TASK TO COMPLETE>
Leave every picture out and print exactly the lines that run from the one containing "Click the 202510 column valued 65.06" to the end of the listing.
──────── EXERCISE DATA ────────
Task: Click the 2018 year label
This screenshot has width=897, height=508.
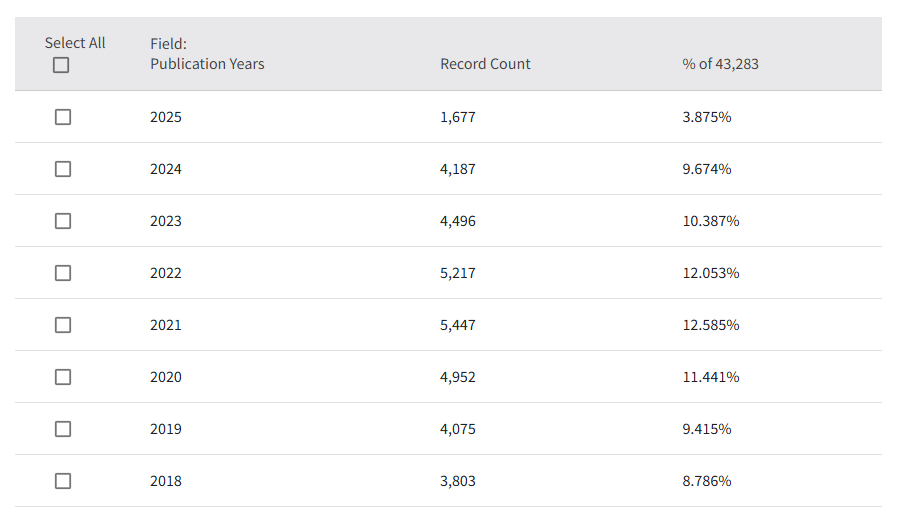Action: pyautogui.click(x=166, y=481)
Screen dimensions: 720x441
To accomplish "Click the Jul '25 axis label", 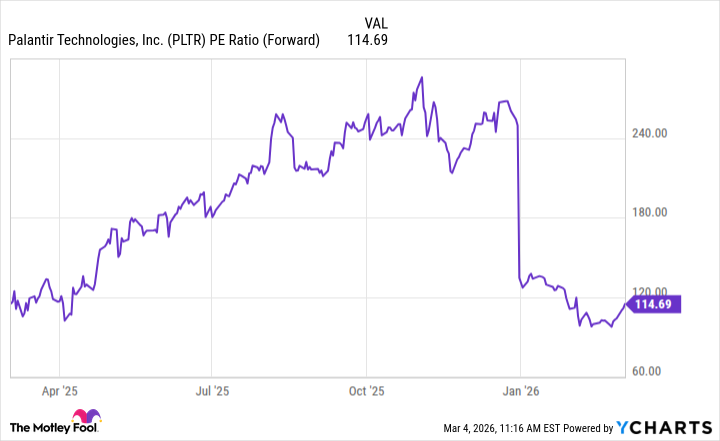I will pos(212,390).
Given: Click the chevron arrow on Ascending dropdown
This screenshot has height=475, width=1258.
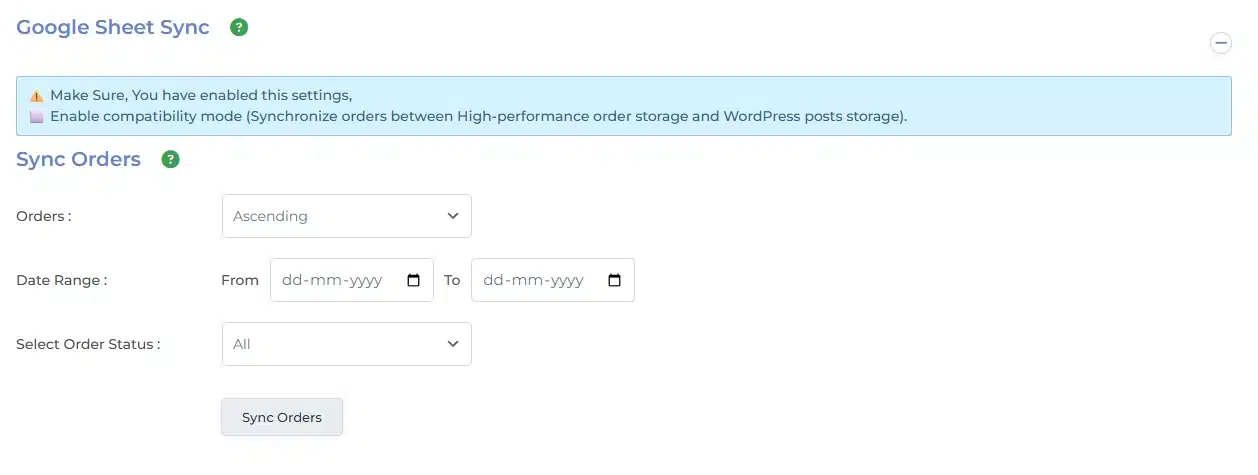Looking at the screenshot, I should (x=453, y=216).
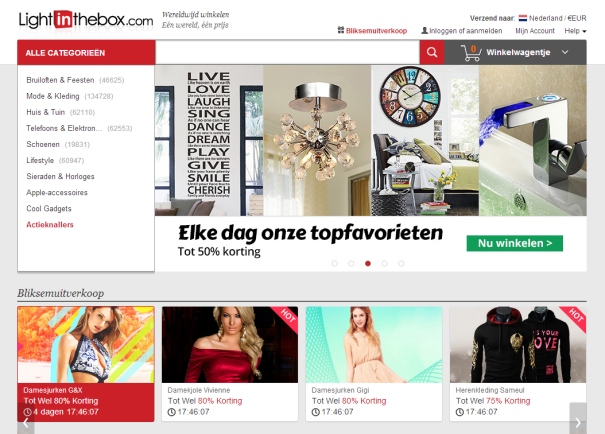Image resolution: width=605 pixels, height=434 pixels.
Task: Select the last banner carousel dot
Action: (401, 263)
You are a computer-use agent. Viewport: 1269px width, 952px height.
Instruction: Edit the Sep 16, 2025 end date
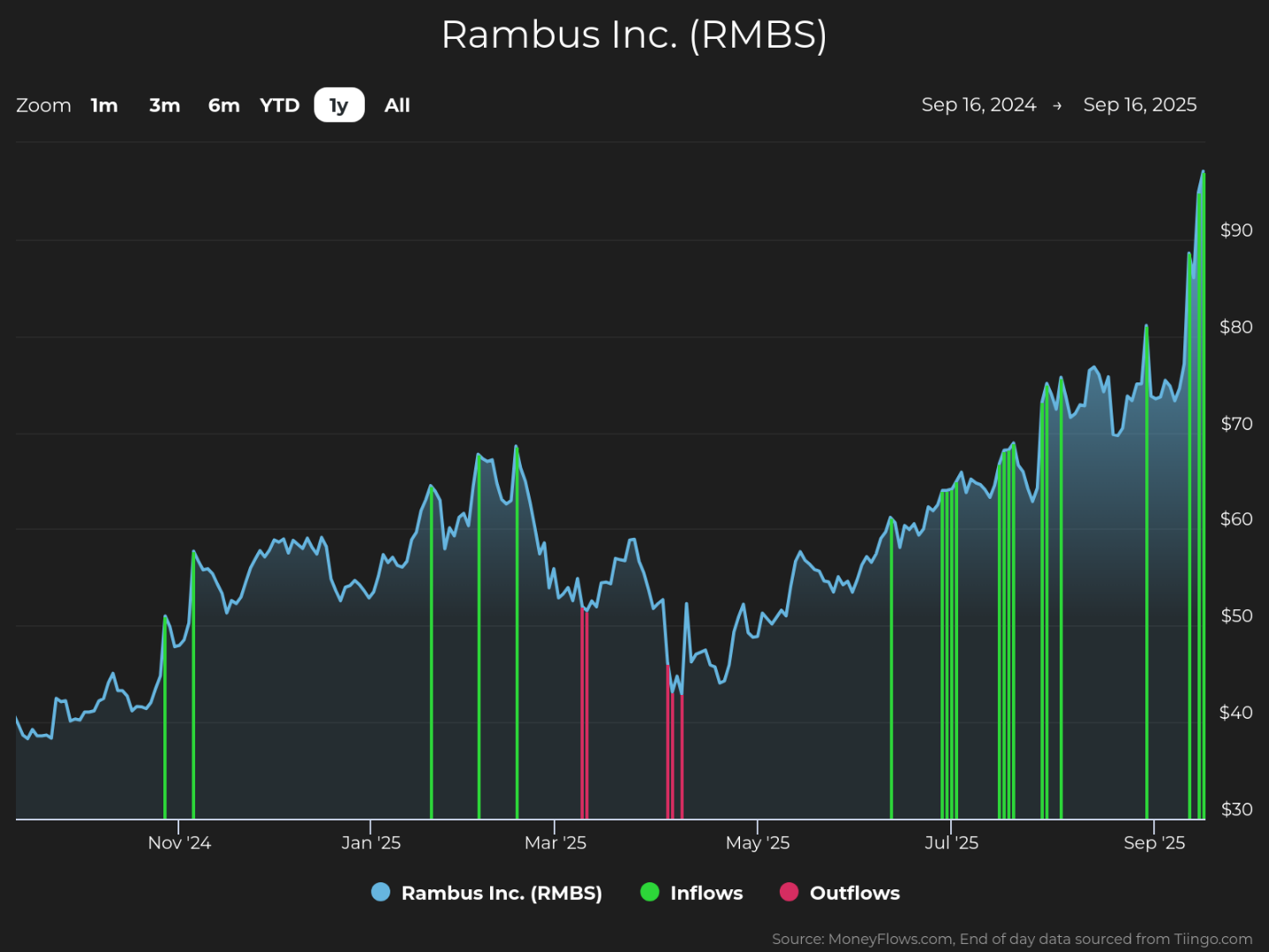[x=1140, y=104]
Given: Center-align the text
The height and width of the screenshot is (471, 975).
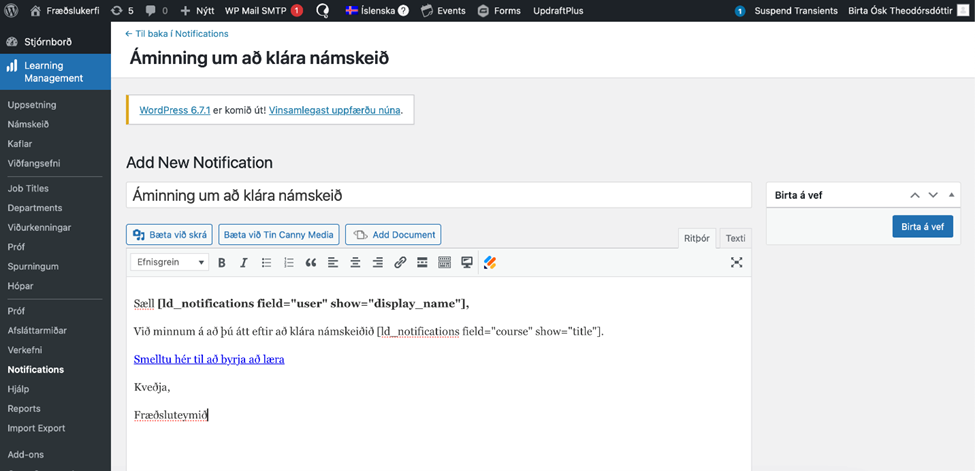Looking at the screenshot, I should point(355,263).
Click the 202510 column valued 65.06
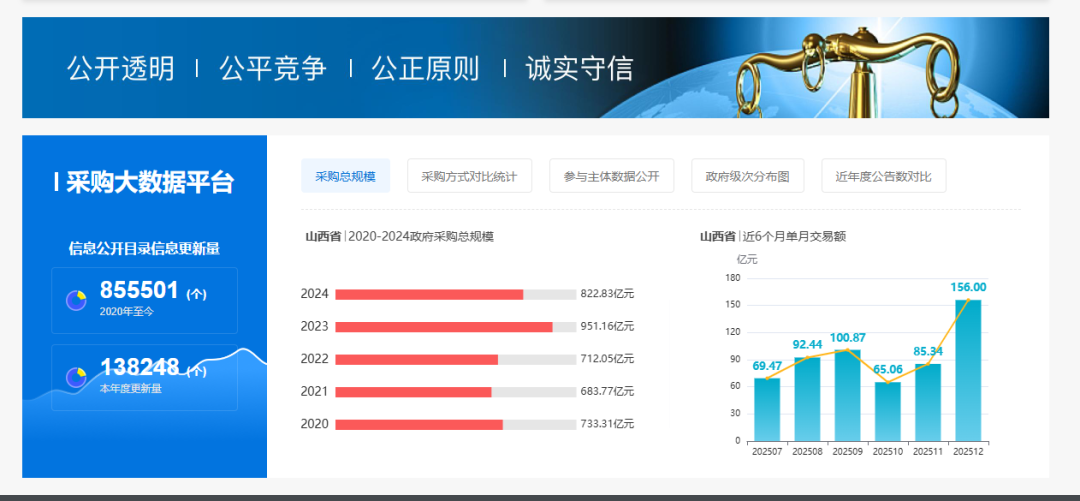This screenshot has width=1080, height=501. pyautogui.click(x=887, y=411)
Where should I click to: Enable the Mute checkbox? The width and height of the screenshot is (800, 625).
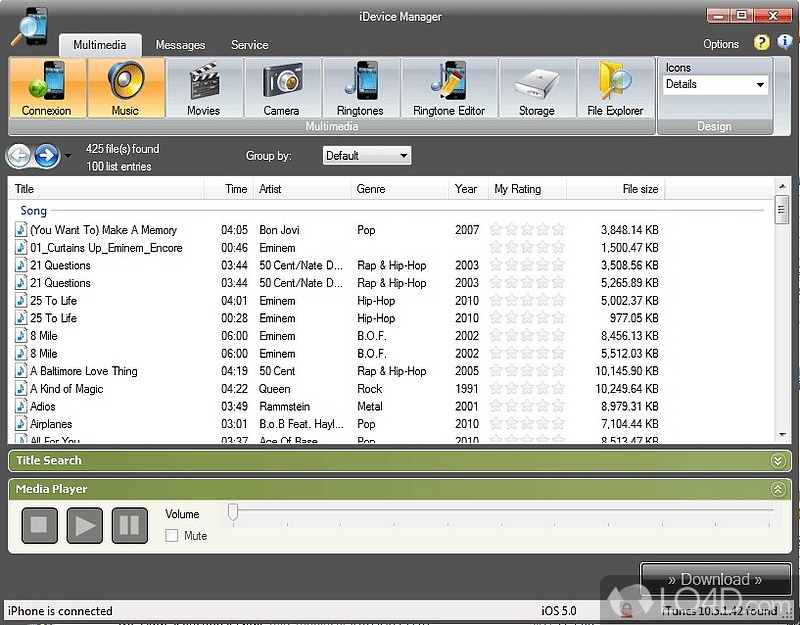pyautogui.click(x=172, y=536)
────────
EXERCISE ANSWER>
Click the 202510 column valued 65.06
This screenshot has width=1080, height=501. pyautogui.click(x=887, y=411)
Where should I click to: Enable the Mute checkbox? The width and height of the screenshot is (800, 625).
pyautogui.click(x=172, y=536)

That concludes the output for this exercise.